──────── INFORMATION PROVIDED

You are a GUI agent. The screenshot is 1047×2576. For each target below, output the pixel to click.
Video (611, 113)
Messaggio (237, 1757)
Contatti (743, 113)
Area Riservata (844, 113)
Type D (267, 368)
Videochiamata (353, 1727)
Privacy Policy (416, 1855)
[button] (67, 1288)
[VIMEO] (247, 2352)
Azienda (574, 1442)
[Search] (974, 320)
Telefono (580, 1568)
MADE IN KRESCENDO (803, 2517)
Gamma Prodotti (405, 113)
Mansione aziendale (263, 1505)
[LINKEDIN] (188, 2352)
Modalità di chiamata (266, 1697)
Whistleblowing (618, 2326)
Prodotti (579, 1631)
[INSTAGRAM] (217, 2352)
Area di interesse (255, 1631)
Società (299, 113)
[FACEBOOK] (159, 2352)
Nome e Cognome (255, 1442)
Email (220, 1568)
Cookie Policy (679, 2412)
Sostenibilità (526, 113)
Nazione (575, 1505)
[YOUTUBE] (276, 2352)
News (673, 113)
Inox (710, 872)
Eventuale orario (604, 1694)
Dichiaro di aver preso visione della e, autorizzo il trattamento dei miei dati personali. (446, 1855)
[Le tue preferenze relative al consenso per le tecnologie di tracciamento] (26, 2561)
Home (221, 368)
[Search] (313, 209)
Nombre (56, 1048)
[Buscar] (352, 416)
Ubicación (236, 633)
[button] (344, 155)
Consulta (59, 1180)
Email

────────────────
──────── INFORMATION PROVIDED

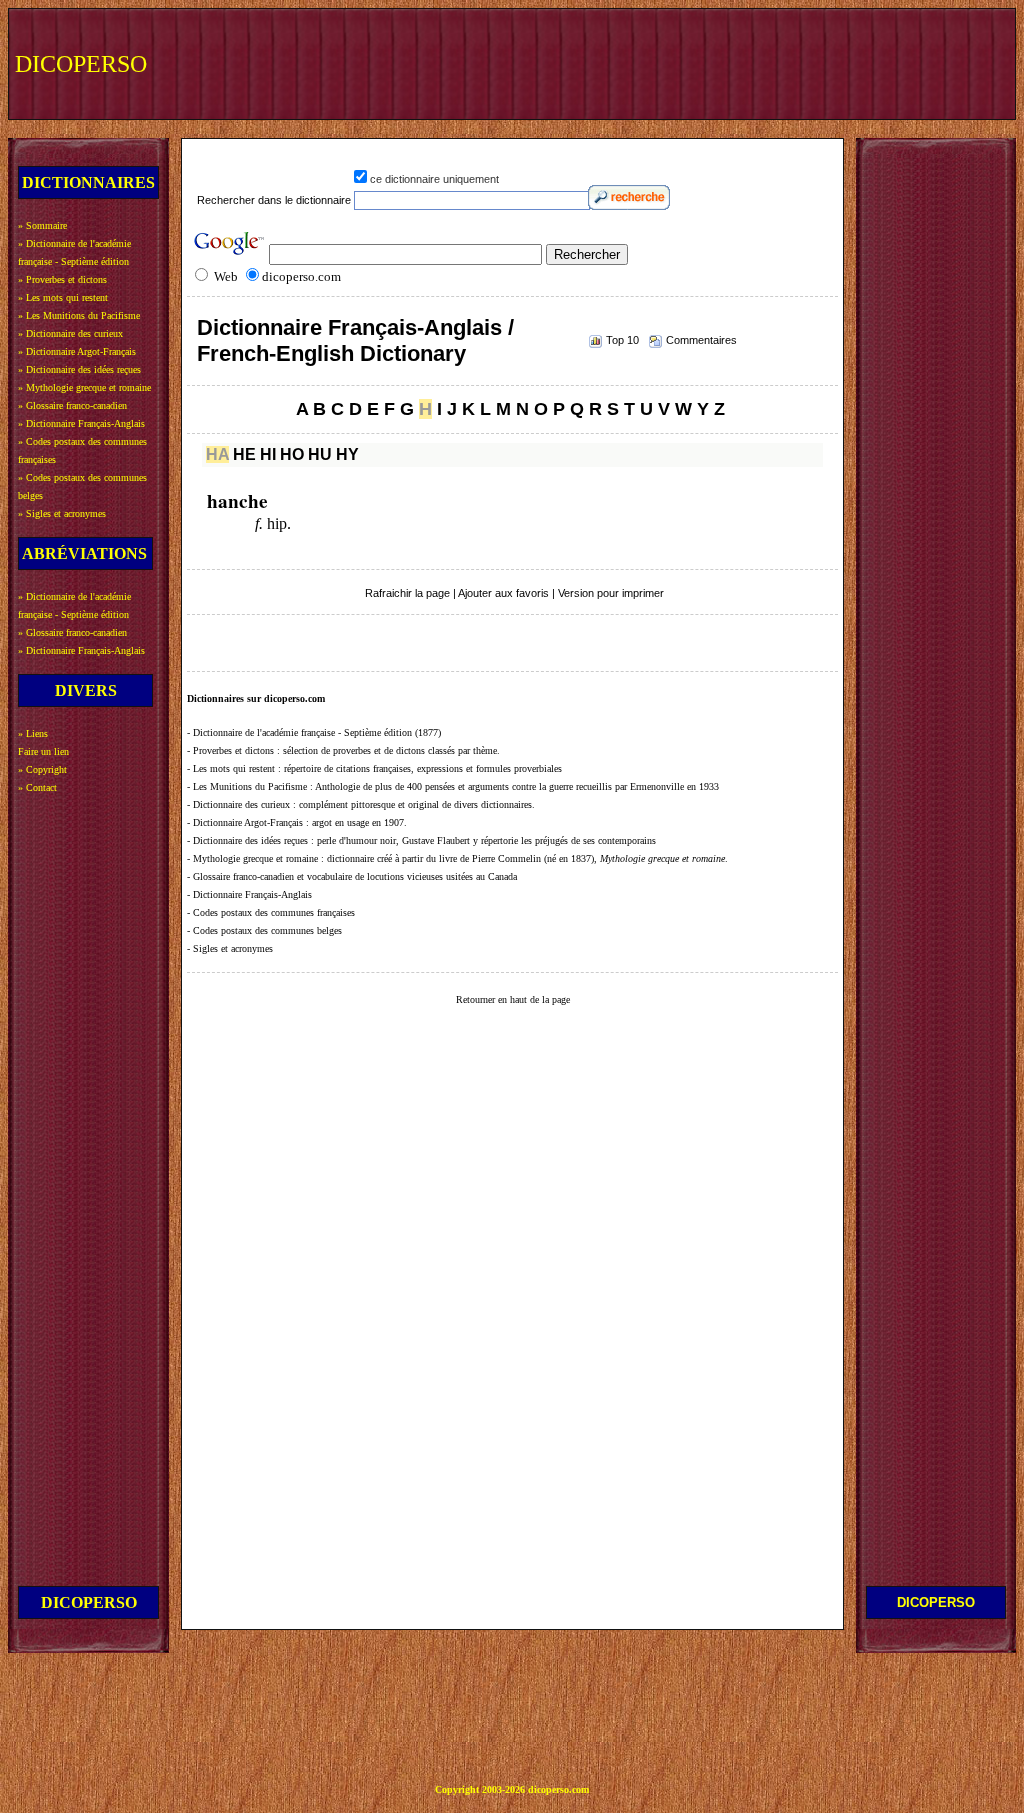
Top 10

────────────────
──────── INFORMATION PROVIDED

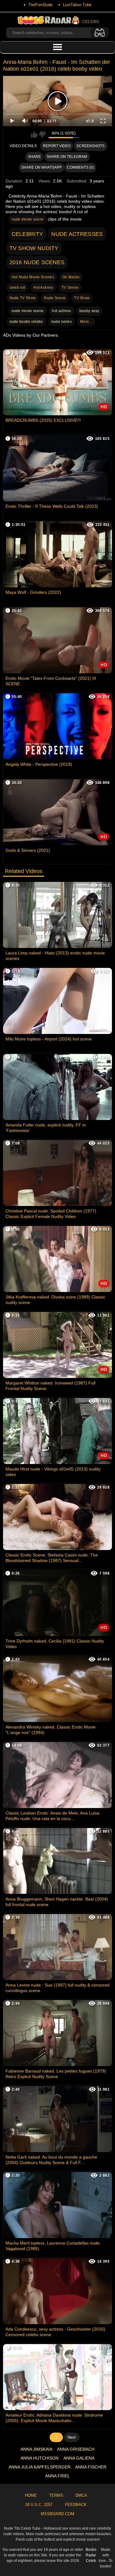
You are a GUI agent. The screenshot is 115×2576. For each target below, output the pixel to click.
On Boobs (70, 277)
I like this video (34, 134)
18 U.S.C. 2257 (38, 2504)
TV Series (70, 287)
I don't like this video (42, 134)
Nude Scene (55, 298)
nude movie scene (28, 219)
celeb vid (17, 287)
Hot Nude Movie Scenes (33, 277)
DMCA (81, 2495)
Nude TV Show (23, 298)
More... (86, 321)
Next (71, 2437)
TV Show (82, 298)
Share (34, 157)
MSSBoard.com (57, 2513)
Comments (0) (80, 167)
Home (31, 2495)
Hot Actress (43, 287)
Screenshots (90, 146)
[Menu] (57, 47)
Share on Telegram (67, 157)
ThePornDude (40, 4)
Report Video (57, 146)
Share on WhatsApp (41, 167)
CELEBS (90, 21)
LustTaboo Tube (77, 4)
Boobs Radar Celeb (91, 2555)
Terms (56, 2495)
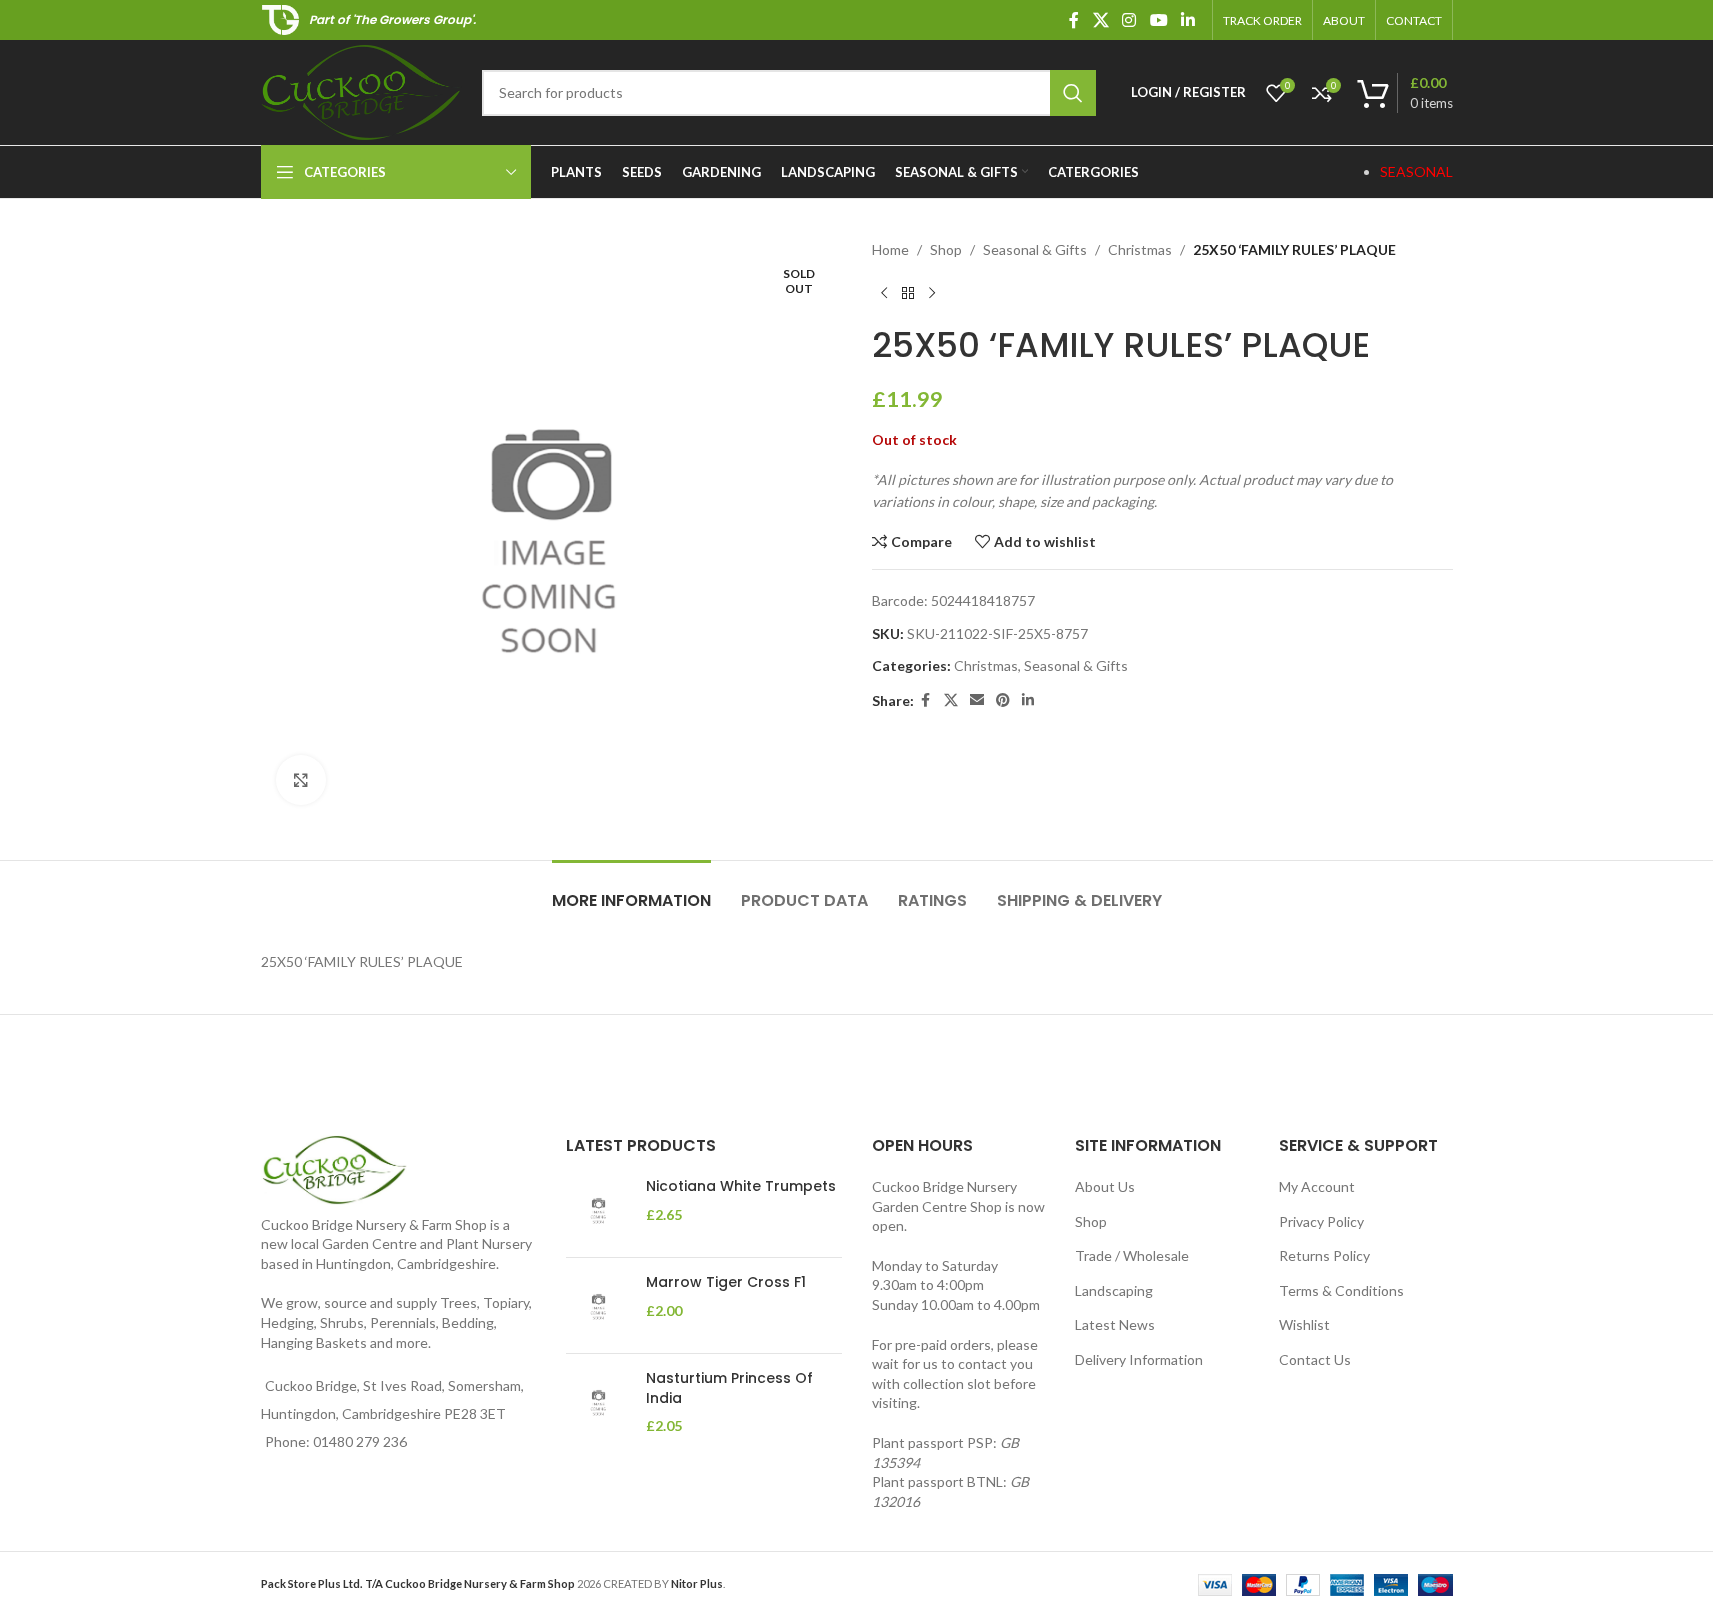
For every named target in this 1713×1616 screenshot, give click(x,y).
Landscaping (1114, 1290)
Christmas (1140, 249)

────────────────

What is needed is every line from the data above that includes the string "click", copied out.

RESPONSE:
You are a GUI agent. The screenshot is 1047×2576. For each target below, output the pixel to click.
You are a GUI agent. The screenshot is 115×2576. For each target below, output the pixel to click.
For every named target in this 1713×1616 screenshot, give click(x,y).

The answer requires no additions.